2009-08-11 Thread Adam Borowski
On Mon, Aug 10, 2009 at 09:04:37PM +0100, Roger Leigh wrote:
 If having a C.UTF-8 locale always available for system services is
 required for them to fully support UTF-8, then that needs adding to
 glibc.

It would also bring significant speed increase.  Since about everything
calls setlocale(), having the locale internal speeds up the typical process
startup sequence by 20%!  And that's 20% of the whole thing from fork(),
through link, up to getopt(), so it's not a speedup you can shake a stick at.
I'm speaking about having the locale supported natively by glibc, of course;
what the udeb does is merely shipping a generated locale file.
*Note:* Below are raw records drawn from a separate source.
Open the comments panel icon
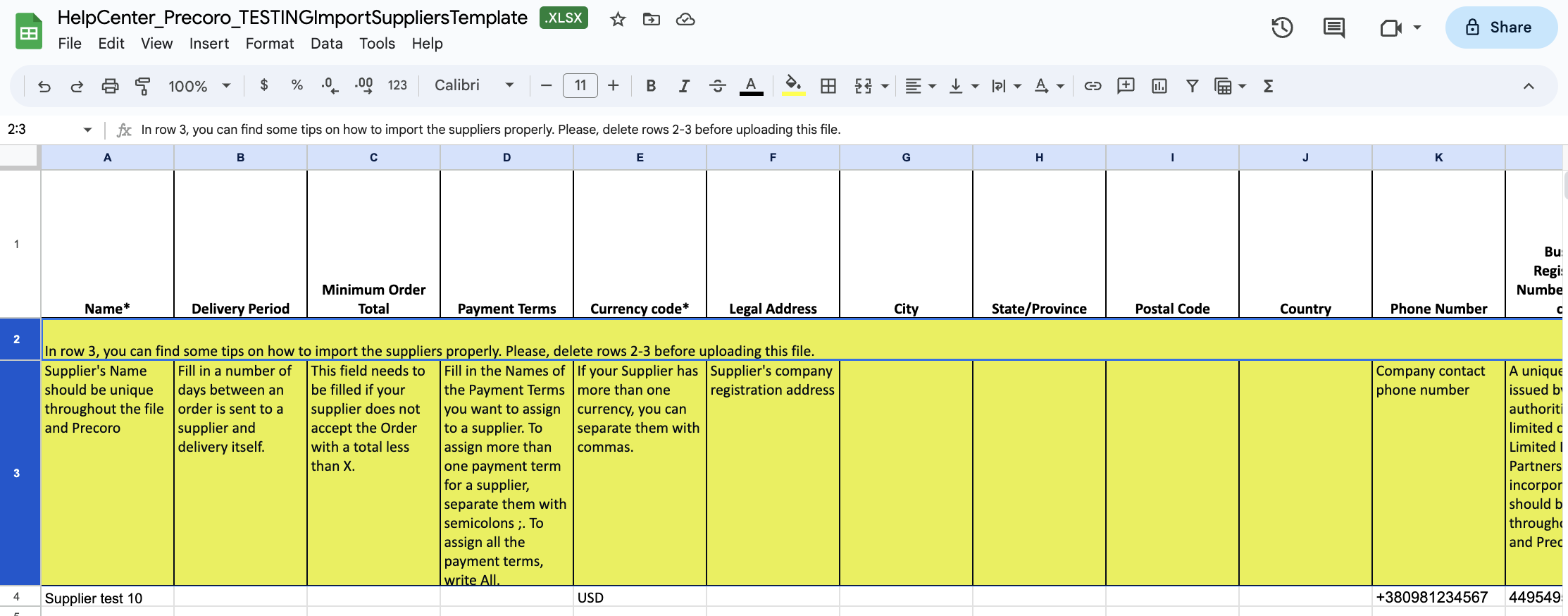 [1333, 28]
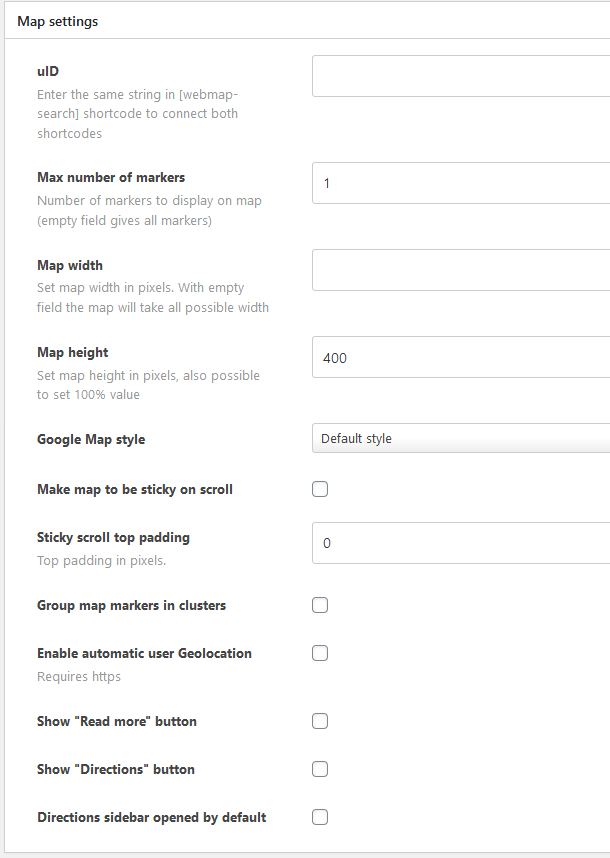Focus the uID text field
Screen dimensions: 610x858
coord(461,76)
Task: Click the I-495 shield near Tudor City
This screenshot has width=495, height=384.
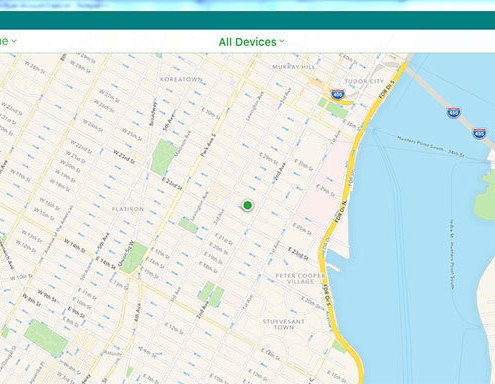Action: click(x=338, y=94)
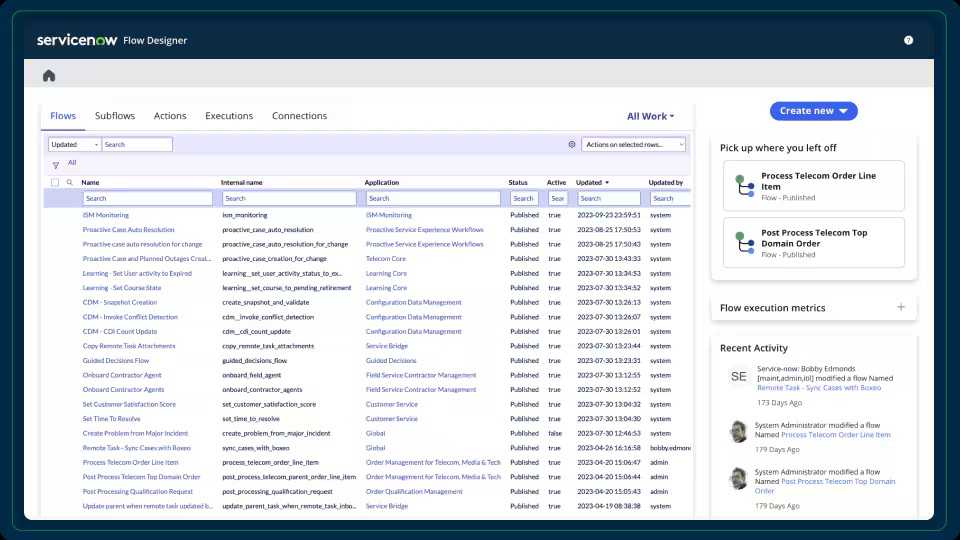
Task: Open the Actions on selected rows dropdown
Action: pos(634,145)
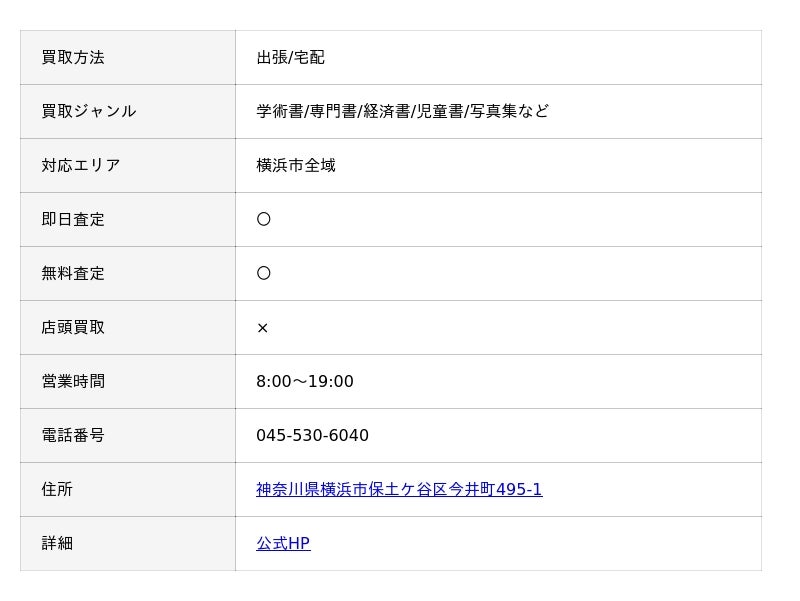Click the 買取方法 header cell
The width and height of the screenshot is (800, 601).
pyautogui.click(x=73, y=57)
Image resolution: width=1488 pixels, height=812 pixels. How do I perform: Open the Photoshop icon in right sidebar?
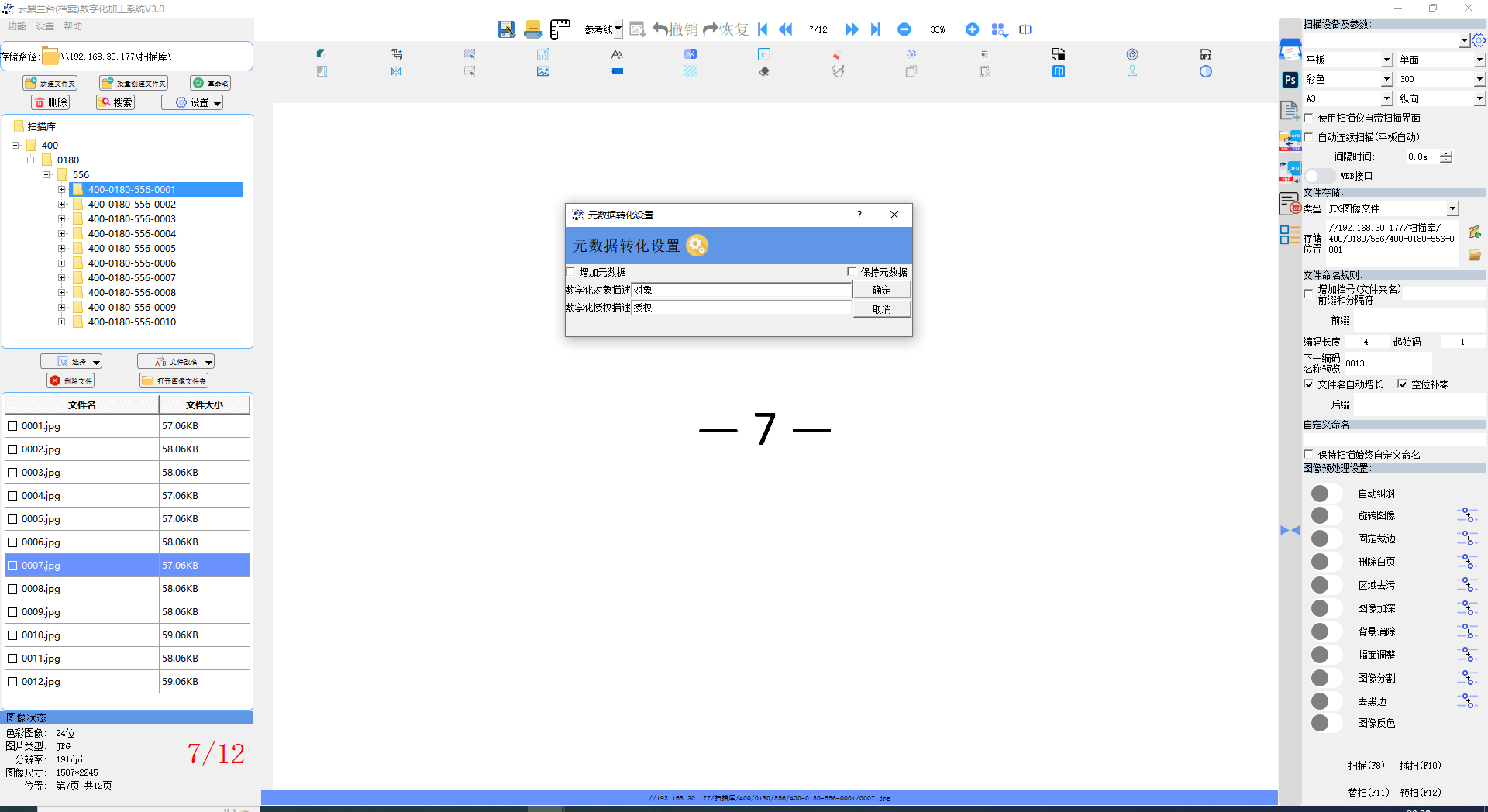pos(1290,80)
 For a locale available after /usr is mounted, a simple localedef
 invocation is all that's needed; for all times, after starting init,
 it needs the tables compiling into glibc as for the standard C locale.
 I've been looking at how to do the latter, but I'm not expert with the
 3-level locale tables and other glibc internals, so if anyone who
 knows the details of glibc locales could provide me with
 assistance/guidance here, that would be much appreciated.
 
 For reference, this is bug #522776.  This would be great to have as a
 release goal for Squeeze, and (speculatively) a native C UTF-8 locale
 for Squeeze+1 to give us a default pure UTF-8 system from end-to-end.

I'm not an expert with glibc internals too, but a couple of years ago I
researched the issue a bit.  Apparently, there are only two first-class
locales: C and POSIX, all other get loaded from the disk.  In the past,
en_US.ISO-8859-1 and ru_RU.KOI8-R were such first-class ones as well, but
that's no more.  What I'd propose would be making C.UTF-8 built in.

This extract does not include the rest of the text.